### DATASET EXTRACT
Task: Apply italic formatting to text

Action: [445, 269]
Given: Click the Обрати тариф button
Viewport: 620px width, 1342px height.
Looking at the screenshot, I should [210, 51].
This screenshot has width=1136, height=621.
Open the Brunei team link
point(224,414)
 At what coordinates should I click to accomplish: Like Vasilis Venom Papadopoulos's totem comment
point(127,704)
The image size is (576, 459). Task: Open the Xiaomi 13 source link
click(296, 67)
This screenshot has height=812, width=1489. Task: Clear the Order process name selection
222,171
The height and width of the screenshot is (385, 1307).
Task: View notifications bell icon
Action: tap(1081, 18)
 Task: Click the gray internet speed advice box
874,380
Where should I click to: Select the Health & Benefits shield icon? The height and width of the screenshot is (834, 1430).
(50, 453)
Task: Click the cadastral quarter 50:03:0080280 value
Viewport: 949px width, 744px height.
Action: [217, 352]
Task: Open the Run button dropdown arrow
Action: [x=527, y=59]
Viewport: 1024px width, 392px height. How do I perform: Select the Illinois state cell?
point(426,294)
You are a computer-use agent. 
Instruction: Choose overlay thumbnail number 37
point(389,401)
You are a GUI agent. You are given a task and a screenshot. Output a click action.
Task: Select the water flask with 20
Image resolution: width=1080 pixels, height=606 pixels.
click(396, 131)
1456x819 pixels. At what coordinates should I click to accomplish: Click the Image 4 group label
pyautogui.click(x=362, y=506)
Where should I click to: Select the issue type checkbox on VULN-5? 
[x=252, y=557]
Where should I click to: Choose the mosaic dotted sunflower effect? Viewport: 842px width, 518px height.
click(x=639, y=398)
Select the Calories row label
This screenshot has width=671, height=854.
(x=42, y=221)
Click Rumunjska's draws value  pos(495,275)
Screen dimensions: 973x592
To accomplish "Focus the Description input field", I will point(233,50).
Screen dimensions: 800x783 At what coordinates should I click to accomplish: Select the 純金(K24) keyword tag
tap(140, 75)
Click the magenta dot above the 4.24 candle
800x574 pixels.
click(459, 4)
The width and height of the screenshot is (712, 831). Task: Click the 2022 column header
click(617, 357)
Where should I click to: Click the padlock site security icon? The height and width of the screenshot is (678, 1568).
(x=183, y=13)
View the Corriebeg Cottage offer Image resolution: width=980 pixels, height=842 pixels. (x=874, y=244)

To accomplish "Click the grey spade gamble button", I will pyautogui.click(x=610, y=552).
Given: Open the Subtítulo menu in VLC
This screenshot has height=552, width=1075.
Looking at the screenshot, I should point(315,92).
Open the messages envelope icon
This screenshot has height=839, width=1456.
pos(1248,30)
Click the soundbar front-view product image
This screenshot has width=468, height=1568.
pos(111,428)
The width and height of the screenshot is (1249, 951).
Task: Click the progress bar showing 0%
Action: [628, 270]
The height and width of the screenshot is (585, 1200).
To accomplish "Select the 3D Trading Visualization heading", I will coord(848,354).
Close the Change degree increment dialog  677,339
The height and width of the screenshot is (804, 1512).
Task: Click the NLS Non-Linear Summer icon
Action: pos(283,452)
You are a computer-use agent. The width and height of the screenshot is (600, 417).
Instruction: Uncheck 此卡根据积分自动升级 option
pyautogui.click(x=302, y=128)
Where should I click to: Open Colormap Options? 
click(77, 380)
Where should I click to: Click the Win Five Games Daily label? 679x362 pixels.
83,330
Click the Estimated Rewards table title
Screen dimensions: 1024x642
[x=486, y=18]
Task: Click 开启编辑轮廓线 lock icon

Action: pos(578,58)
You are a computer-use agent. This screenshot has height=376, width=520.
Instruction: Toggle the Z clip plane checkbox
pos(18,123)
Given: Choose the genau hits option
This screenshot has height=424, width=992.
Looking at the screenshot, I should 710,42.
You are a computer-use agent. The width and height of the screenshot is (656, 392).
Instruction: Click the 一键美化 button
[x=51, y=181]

### WHAT IS NEEDED
Copy out each line of the material and keep every word unchanged.

### FINISHED TASK
Task: Apply italic formatting to text

Action: [445, 269]
Given: Click the Обрати тариф button
Viewport: 620px width, 1342px height.
Looking at the screenshot, I should [210, 51].
This screenshot has width=1136, height=621.
Open the Brunei team link
point(224,414)
 At what coordinates should I click to accomplish: Like Vasilis Venom Papadopoulos's totem comment
point(127,704)
The image size is (576, 459). Task: Open the Xiaomi 13 source link
click(296, 67)
This screenshot has height=812, width=1489. Task: Clear the Order process name selection
222,171
The height and width of the screenshot is (385, 1307).
Task: View notifications bell icon
Action: tap(1081, 18)
 Task: Click the gray internet speed advice box
874,380
Where should I click to: Select the Health & Benefits shield icon? The height and width of the screenshot is (834, 1430).
(50, 453)
Task: Click the cadastral quarter 50:03:0080280 value
Viewport: 949px width, 744px height.
Action: [217, 352]
Task: Open the Run button dropdown arrow
Action: [x=527, y=59]
Viewport: 1024px width, 392px height. How do I perform: Select the Illinois state cell?
point(426,294)
You are a computer-use agent. 
Instruction: Choose overlay thumbnail number 37
point(389,401)
You are a GUI agent. You are given a task and a screenshot. Output a click action.
Task: Select the water flask with 20
Image resolution: width=1080 pixels, height=606 pixels.
click(396, 131)
1456x819 pixels. At what coordinates should I click to accomplish: Click the Image 4 group label
pyautogui.click(x=362, y=506)
Where should I click to: Select the issue type checkbox on VULN-5? 
[x=252, y=557]
Where should I click to: Choose the mosaic dotted sunflower effect? Viewport: 842px width, 518px height.
click(x=639, y=398)
Select the Calories row label
This screenshot has width=671, height=854.
(x=42, y=221)
Click Rumunjska's draws value  pos(495,275)
Screen dimensions: 973x592
To accomplish "Focus the Description input field", I will point(233,50).
Screen dimensions: 800x783 At what coordinates should I click to accomplish: Select the 純金(K24) keyword tag
tap(140, 75)
Click the magenta dot above the 4.24 candle
800x574 pixels.
click(459, 4)
The width and height of the screenshot is (712, 831). Task: Click the 2022 column header
click(617, 357)
Where should I click to: Click the padlock site security icon? The height and width of the screenshot is (678, 1568).
(x=183, y=13)
View the Corriebeg Cottage offer Image resolution: width=980 pixels, height=842 pixels. (x=874, y=244)

To accomplish "Click the grey spade gamble button", I will pyautogui.click(x=610, y=552).
Given: Open the Subtítulo menu in VLC
This screenshot has height=552, width=1075.
Looking at the screenshot, I should point(315,92).
Open the messages envelope icon
This screenshot has height=839, width=1456.
pos(1248,30)
Click the soundbar front-view product image
This screenshot has width=468, height=1568.
pos(111,428)
The width and height of the screenshot is (1249, 951).
Task: Click the progress bar showing 0%
Action: [628, 270]
The height and width of the screenshot is (585, 1200).
To accomplish "Select the 3D Trading Visualization heading", I will coord(848,354).
Close the Change degree increment dialog  677,339
The height and width of the screenshot is (804, 1512).
Task: Click the NLS Non-Linear Summer icon
Action: pos(283,452)
You are a computer-use agent. The width and height of the screenshot is (600, 417).
Instruction: Uncheck 此卡根据积分自动升级 option
pyautogui.click(x=302, y=128)
Where should I click to: Open Colormap Options? 
click(77, 380)
Where should I click to: Click the Win Five Games Daily label? 679x362 pixels.
83,330
Click the Estimated Rewards table title
Screen dimensions: 1024x642
[x=486, y=18]
Task: Click 开启编辑轮廓线 lock icon

Action: pos(578,58)
You are a computer-use agent. This screenshot has height=376, width=520.
Instruction: Toggle the Z clip plane checkbox
pos(18,123)
Given: Choose the genau hits option
This screenshot has height=424, width=992.
Looking at the screenshot, I should 710,42.
You are a computer-use agent. The width and height of the screenshot is (656, 392).
Instruction: Click the 一键美化 button
[x=51, y=181]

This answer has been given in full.